# 200W Convector Heater B&Q £9.98



## viator (May 1, 2007)

Hi to all,
For those interested in keeping their van interiors dry, frost protected and aired while not in use I found a a convector heater, presently selling in B&Q for £9.98, it is 200W and thermostatically controlled with a min/max adjustment. Though instructions state that it fixes to a wall, I have made a base board from a piece of conti. It fits the bill for me, hopefully this info is of help to others out there.

viator


----------



## Cornishwop (Jan 12, 2008)

Sounds good but is 200 watts enough! I would have though you would need 500 watts or more?
Cornishwop


----------



## viator (May 1, 2007)

Hi Cornishwop,
I was aiming my information at panel vans and smaller coachbuilts, for your size van it would have to be at least 500w.
viator


----------



## johnandcharlie (May 2, 2007)

I've got a 900w oil filled radiator with 3 heat settings and a thermostat. I couldn't live in the van with anything less than that, and occasionally use a fan heater to give it a boost if it's really cold. It was £20 from B&Q. Although a smaller one may be OK when the van isn't in use, for the extra tenner I'd prefer one that could be used when travelling as well. I know it's a bit late and I should be in bed, but I put it on an hour ago when I got back from an evening out, and it's not particularly warm in here at the moment.


----------



## 105062 (Jun 10, 2007)

Hi Vaitor,

I have purchased one of the same but have now replaced it with the 1kw version. I have one of those weather stations from Maplin which record Max & Min temps inside and out the Tribute and found I was still getting -2.0 deg C inside the van when it was -4.0 outside so it just could not keep on top. I was also getting more than 89% humidity as well but with the 1kw set at +2.0 on the stat it never drops below that and is around 75% humidity.

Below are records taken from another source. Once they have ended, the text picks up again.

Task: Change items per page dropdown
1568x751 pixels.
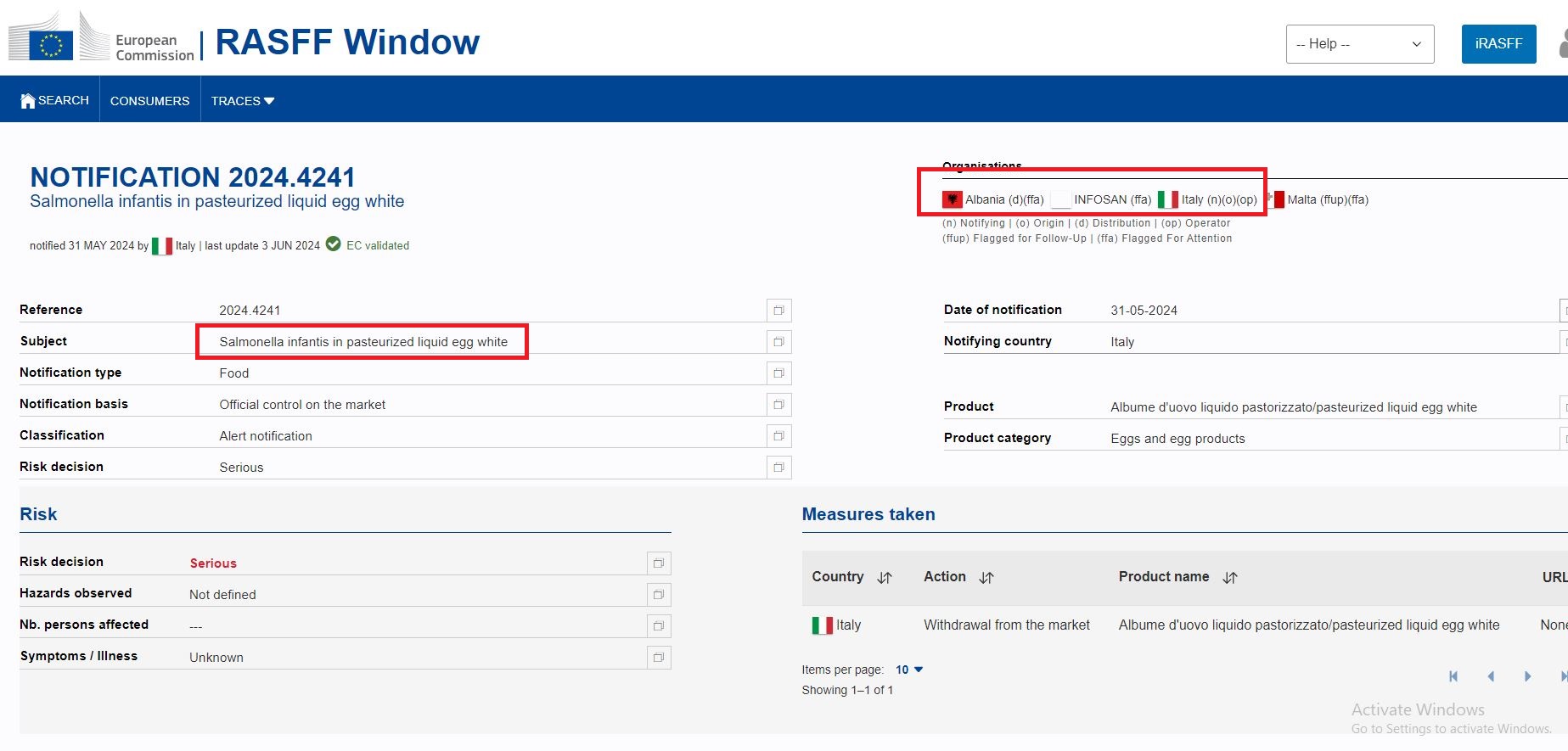Action: [909, 670]
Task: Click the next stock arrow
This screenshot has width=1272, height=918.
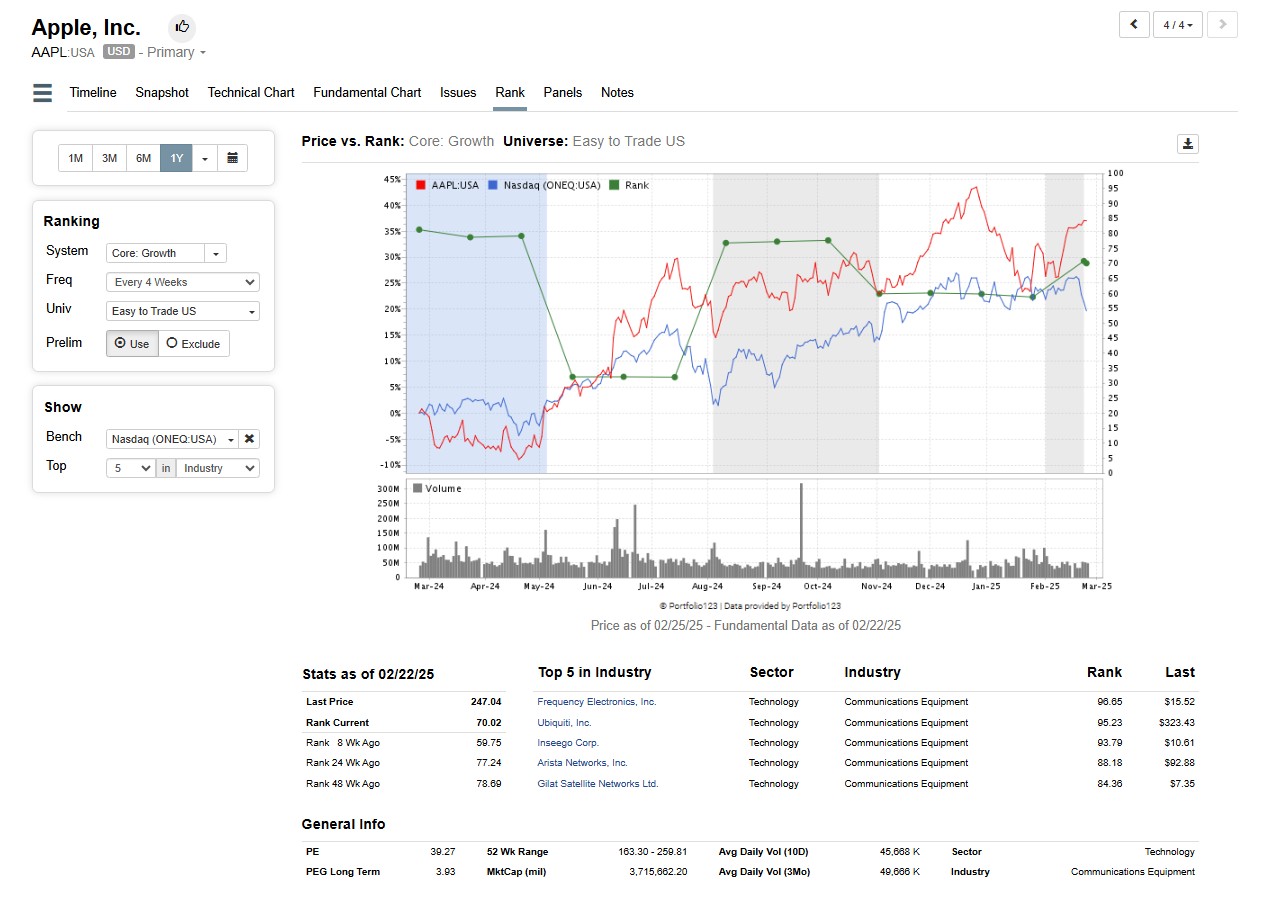Action: coord(1222,25)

Like you, I chose the convection heater as I feel safer leaving it unattended as there is no fan to fail and it then to fire, not that a fan heater would but many years ago one of my kids went to the loo in the night and knocked a towel over a fan heater and the element set alight. Luckily we had a smoke detector in the caravan !

Cheers
650


----------



## Spacerunner (Mar 18, 2006)

B&Q also sell a small 900 watt oil-filled radiator. Once we got the interior temperature comfortable with the blown air system the radiator coped extremely well. We used it at the Shepton show and were very comfortable. Its very compact and comes in black so it tends to merge into the background. Priced at £19.99.


----------



## viator (May 1, 2007)

Hi to all again,
My original thread is not about heating while using the van. It is when the van is not in use and more importantly about economy, with just enough heat to keep condensation etc at bay. The cost of the heater and the cost of running it. I previously have not bothered with heating, (when not in use) but with my latest van, I found the inside surface of the windscreen froze ,I tried a 150w tubular heater, a waste of time, with this 200w convector, problem solved.
viator


----------